Sunday, May 10, 2009

Five Aspects of a Good Devotion Part III

We are taking time to look at some important components or parts of a good devotional period with the Lord. A devotion time with God is very important for any disciple, or child of God. It is during this time that you have the opportunity of coming into the very presence of our God, sharing your heart with him, speaking with him, as he is speaking to you through his word.
We have looked at the first two components, which I have chosen to call Confession and Communion. You can read those posts in the archives and be brought up to speed. We will now move into the third aspect of a devotion and that is what I call…
Someone once said, “If you aim at nothing, you will hit it every time.” I think we can apply this phrase to our bible reading at times. If we are not aiming at hearing from God or seeking specific results we probably will not hear from God. This is how devotions become dry, boring, unproductive, or non-beneficial.

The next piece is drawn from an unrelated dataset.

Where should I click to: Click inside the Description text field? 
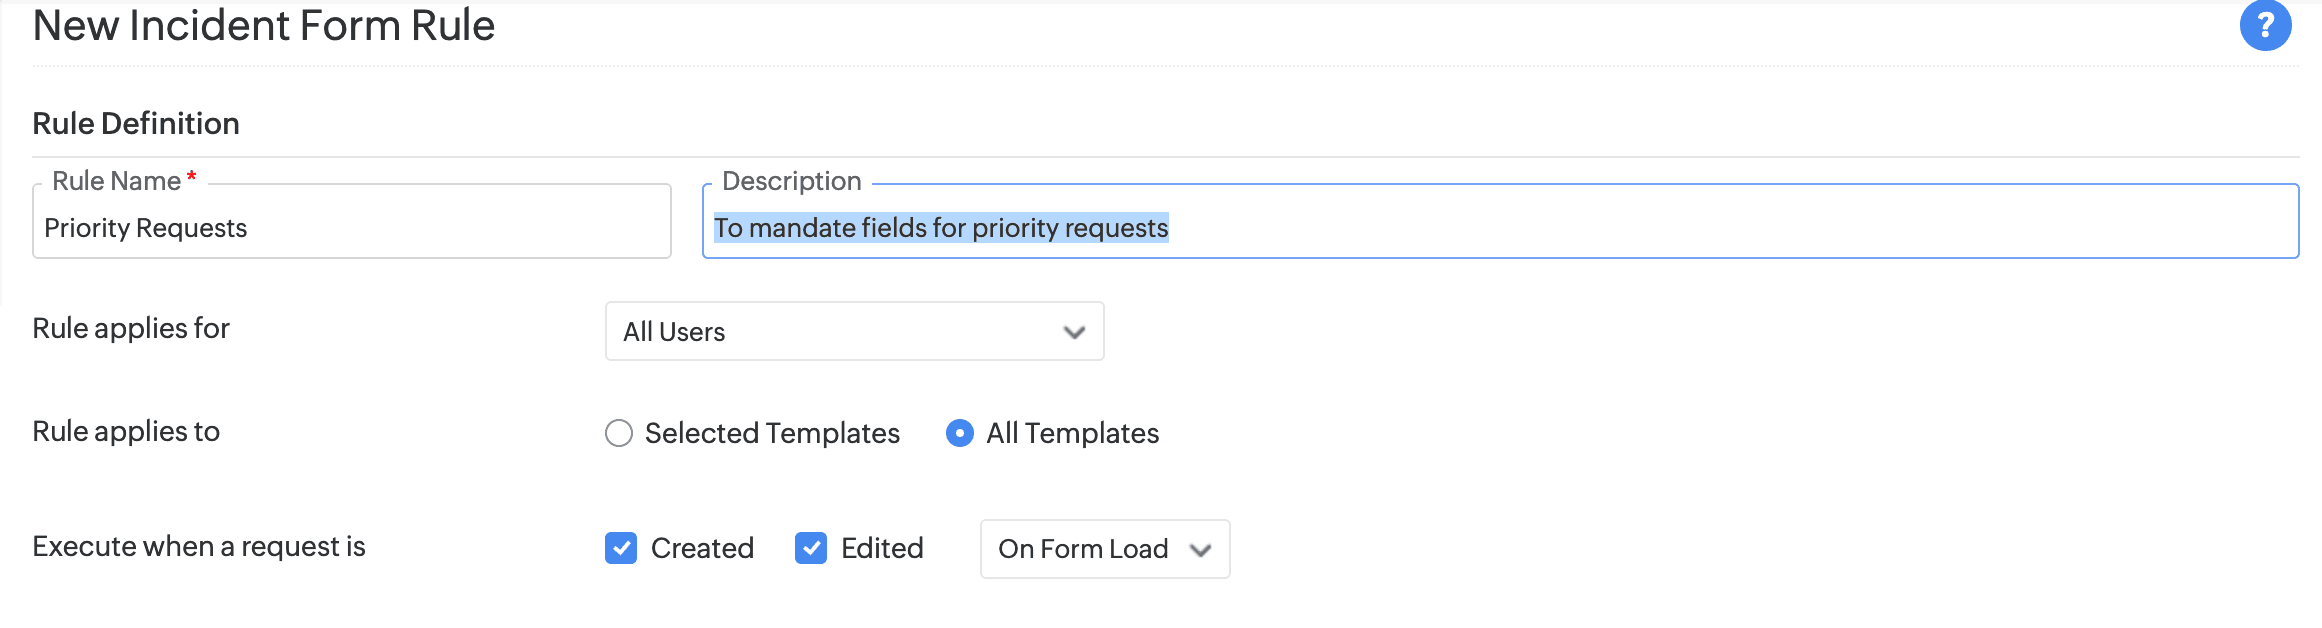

The end result is that we stop having quiet times or devotions altogether.
You must come to your time of bible reading and studying, first, expecting to meet God, and second, with some specific desires in mind that you believe God will meet or fulfill. Naturally, there is any number of specifics that you can seek from God as you ask him to bless your time of reading. I want to look at just four (4) at this time. These four (4) principles are found in Psalm 119: 33-40. As you move from you’re speaking to God concerning confession and your desire to commune with God, move into what I call…
1. The Inclination towards the Word
The Psalmist prays that God would incline his heart towards God’s testimonies or towards God’s word. The word incline gives us the idea of bending or stretching something. In this case the desire is that God would bend the Psalmist’s heart towards God word. Why? Our hearts are not bent toward the word of God naturally. The Psalmist is asking God to create a desire, to create a motivation, and to bend his heart toward God’s word because there is no natural desire towards it. You must recognize that you do not naturally desire Gods’ word therefore you must ask him sincerely to supply you with a deep desire for the effective working of Gods’ word in your heart.
2. The Instruction by the Word
In verse 33, the Psalmist prays that God would “Teach me, O LORD the way of your statutes.” He is specifically asking God to teach him the meaning of his word. He is not asking to learn for the mere sake of learning, he gives the reason in the second part of the verse – “…and I will keep it to the end.” Always seek instruction in order to be obedient to what you have read. Sincerely, in our own words, ask god to teach you his word because you have been given a desire by God to obey his word.
3. The Interpretation of the Word
The Psalmist also prays in verse 34 for understanding of what he has been instructed in. Here is where you must exert some energy and effort. Sometimes little golden nuggets will be easily found on the surface of God’s word. However, most learning comes from hard work.
First – prayerfully read the text you are studying a number of times. Observe all that you can. Ask some open ended questions such as; who is speaking, whom is being spoken to, what is being said? Look for repeated words, phrases, or principles and mark them.
Second – determine what the passage or paragraph is saying within its context. This will be the main point of the paragraph. Write out this main idea in a sentence.
Third – determine what the passage means by what it says. Scripture is always its own best interpreter, it will never contradict itself. How does the meaning fit within the context – examine what was said previous to your passage and what was said subsequent to your passage. After this point in your reading – not before or during – you may check a commentary or help to see if your observation and interpretation is correct.
4. The Implication from the Word
The Psalmist prays in verse 35 that God would, “lead me in the path of your commandments for I delight in it.”
It is now time to determine the application of the passage. Now that you know what the passage says and what the passage means, what is God saying to you? In other words how does this passage apply to you? What will you do with the principle and truth that you discovered?
Meditate on the passage and its meaning. Ask yourself what have I learned about God or about Jesus Christ? What does God require of me today?In order to connect with the word of God you must sincerely ask God to open your eyes to his word.
The Psalmist prays in verse 18 that God would, “Open my eyes, that I may behold wondrous things out of your law.” The things of God are spiritually discerned and we are not naturally inclined to them. We are dependent upon God to reveal himself and the principles of his word to us. We must trust God and ask him to help us connect with his word!
Next time, Lord willing, we will look at Conviction.


James said...

Thanks Gregg...always convicting when I go to a commentary or study Bible before hard work. Thanks for the velvet hammer of conviction there.

Gregg said...

Thanks James. I appreciate the fact that you took time to read this post and comment.